Worth Watching: ‘Emily in Paris,’ Return of ‘Undercover Boss’ and ‘Warrior,’ Apple’s ‘Tiny World’ & ‘Ted Lasso’ Finale
A selective critical checklist of notable Friday TV:
Emily in Paris (streaming on Netflix): If the mere thought of the City of Lights sends you into a swoon, meet Emily. “Oh my God, I feel like Nicole Kidman in Moulin Rouge,” the effervescent Emily (Lily Collins) chirps while soaking up the view from her sixth-floor flat. The latest romantic comedy from Darren Star (Sex and the City, Younger) relocates the spunky Chicago social-marketing whiz to Paris, where she’s a poisson out of water, in part because she hasn’t bothered to learn the language. (Zut alors!) Her snooty boss (Philippine Leroy-Beaulier) at the luxury marketing firm isn’t impressed, but many others are soon enchantée by the unassuming fashion plate. Workplace and romantic intrigue follow, because… when in Paris… Ooh-la-la!

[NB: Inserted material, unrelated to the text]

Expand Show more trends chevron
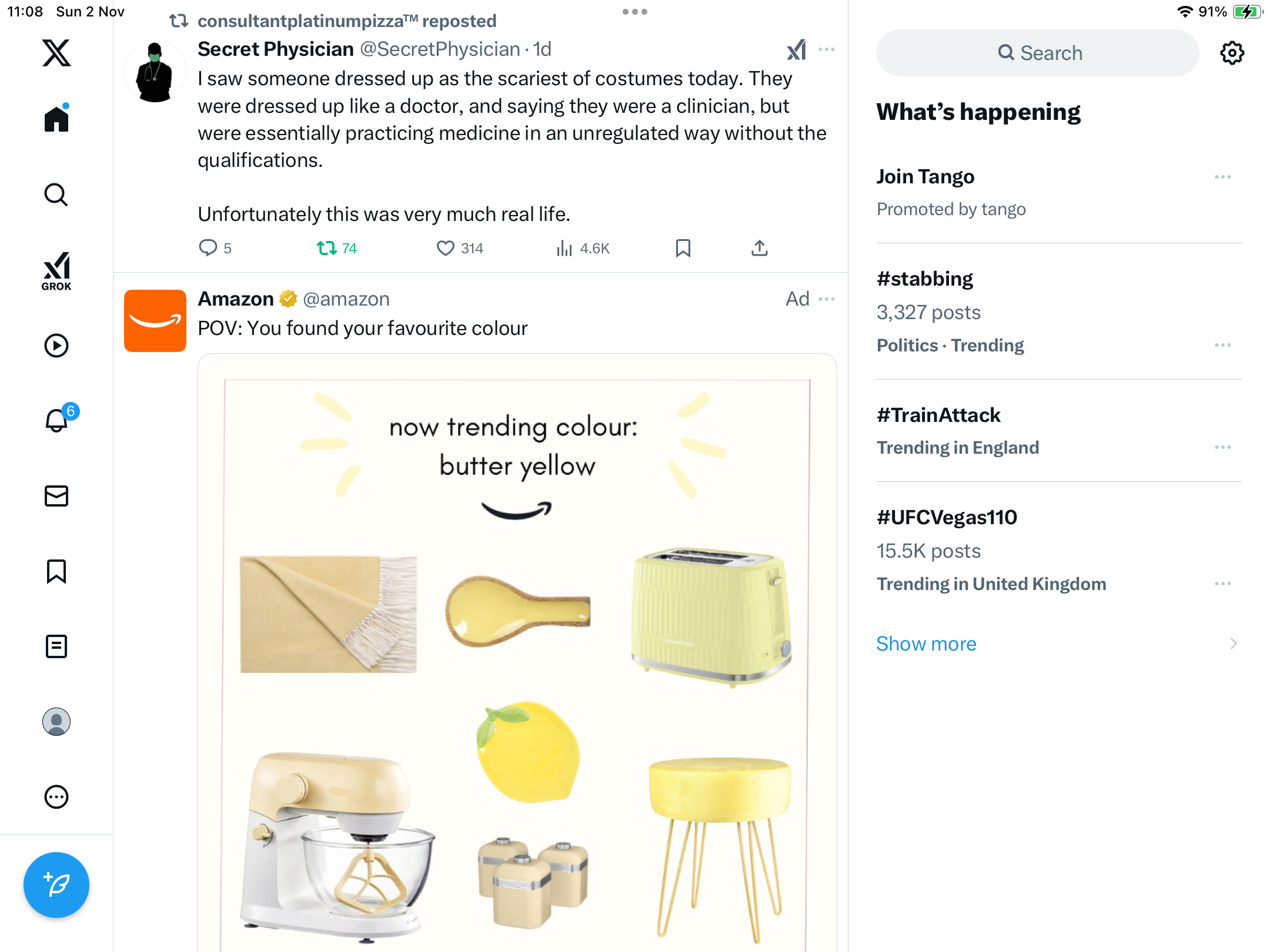The height and width of the screenshot is (952, 1270). (1233, 643)
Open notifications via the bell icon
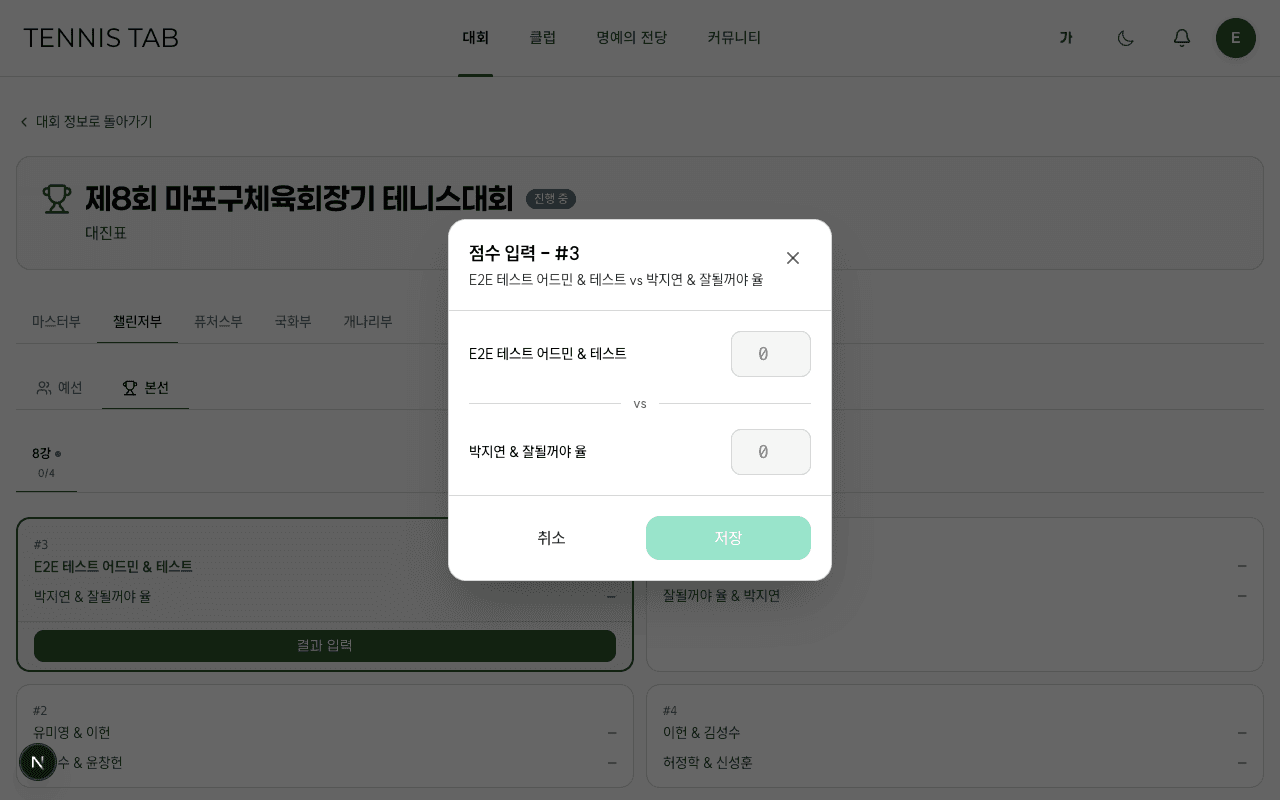Screen dimensions: 1280x800 pyautogui.click(x=1181, y=38)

Also new to Netflix: the quirky but heartfelt documentary Dick Johnson Is Dead, in which filmmaker Kirsten Johnson stages elaborate death scenes starring her ailing 86-year-old psychiatrist dad as a way of keeping him alive and close… The four-part musical docuseries Song Exploder goes inside the songwriter’s creative process to break down the inspirations behind the music and lyrics. Featured artists include Hamilton‘s Lin-Manuel Miranda, Alicia Keys, R.E.M and Ty Dolla $ign.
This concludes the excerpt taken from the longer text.